It sounds a lot of overhead in practice

Ask Your Boss for a Shallow Work Budget

Asking your boss “What percentage of my time should be spent on shallow work?” is a useful tactic to support you in your efforts to reduce shallow work, especially since that means you have to be less serviceable to others and can grind some gears.

Similarly, it sounds like a theoretical scenario more than a battle-tested strategy

Finish Your Work by Five Thirty

Having a fixed schedule provides a scarcity mindset: every distraction becomes expensive, your default answer is no, and you’re much more conservative about your time to get things done.

Be clear in your refusal, but ambiguous about the reasons, so the person asking for your time can’t “counter” it.
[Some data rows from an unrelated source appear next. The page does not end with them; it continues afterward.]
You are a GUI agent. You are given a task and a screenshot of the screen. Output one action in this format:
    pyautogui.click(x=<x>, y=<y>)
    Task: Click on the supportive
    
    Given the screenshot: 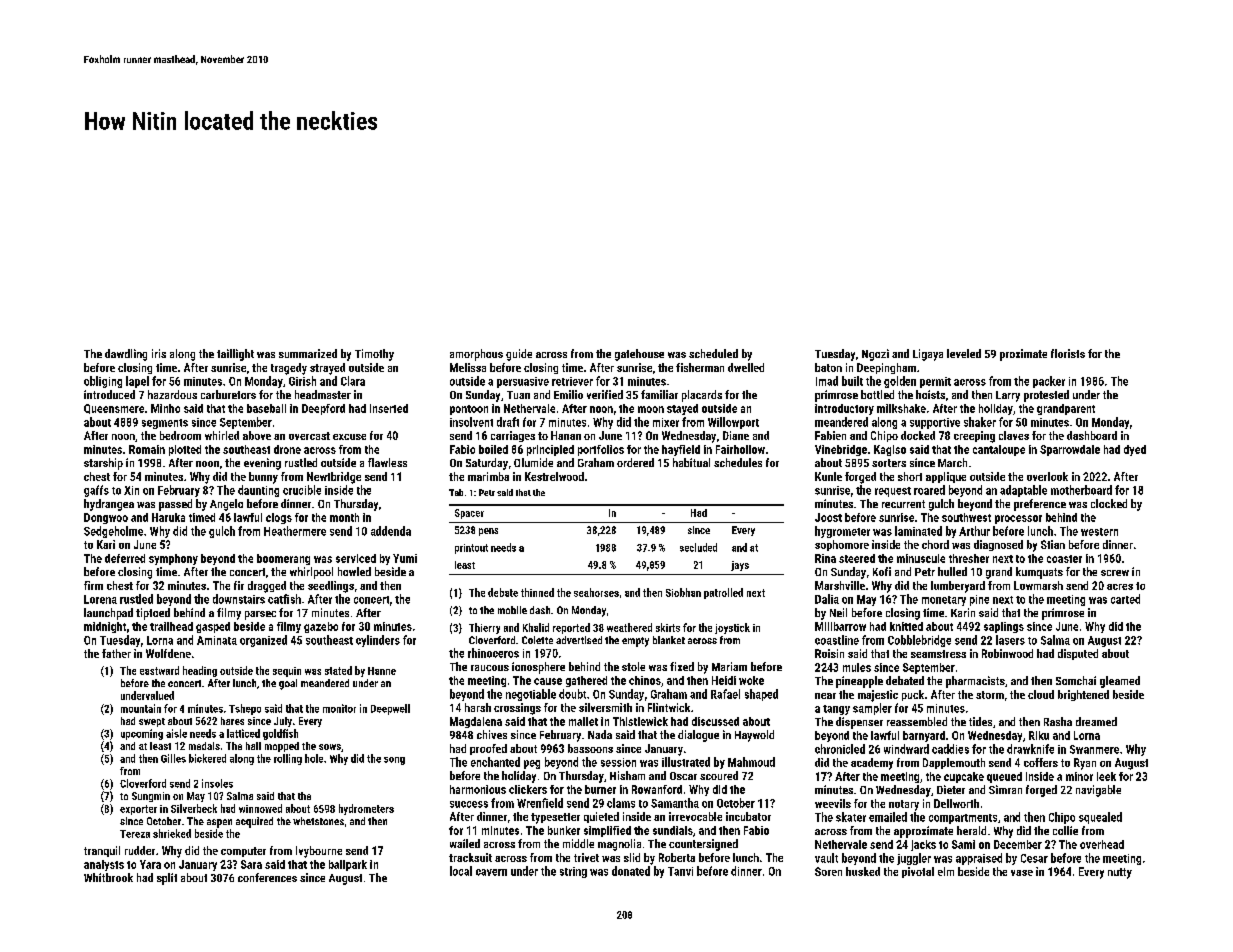 What is the action you would take?
    pyautogui.click(x=935, y=423)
Don’t give consolation prizes either (eg “I can’t commit to what you asked, but I’ll be happy to…”)

It’s consistent with the “Be Lazy” section

It’s probably going to be difficult to manoeuvre in some rigid environments, but it’s a very sound strategy nontheless.

Become Hard to Reach

Email is not a fait accompli. You can still push back and resist having to reply to every email as soon as they make it to your inbox.

  1. Make People Who Send You E-Mail Do More Work. You can redirect them to a FAQ or set the expectation that you will only reply if their email matches criteria. It’s up to them to do the work and they will only be pleasantly surprised if you do reply.
  2. Do More Work When You Send or Reply to E-Mails. Identify the project the email is about and what is the most efficient process for bringing it so a successful conclusion. Then reply with it. This closes the mental loop and gets it out of your mind.
  3. Dont Respond. It’s up to the sender to make their request worth a reply. Don’t respond if the email is ambiguous. Don’t respond if it’s not a question or proposal that interests you. Don’t respond if nothing good would happen if nothing really good would happen if you did respond and nothing really bad would happen if you didn’t.

I absolutely love this strategy

I’m a firm believer that e-mail and digital communications are taking a huge toll on our attention, and I personally call notifications “interruptions.” The strategies listed might appear rude, but I like the idea of enforcing “my inbox is not a todo list you can add items to.”

Conclusion

The methodology described in the book helped the author become much more productive.

More evidence would be welcome

The conclusion is mostly about how the author succeeded with this strategy, and its fine. It’s just a little awkward to read as a conclusion.

Since this is a late edition (I bought it in 2025 and the book was released in 2016) I would have enjoyed success stories from people who applied this specific method, rather than hearing about Bill Gates who is known for focusing deeply (and betraying several rules of this book).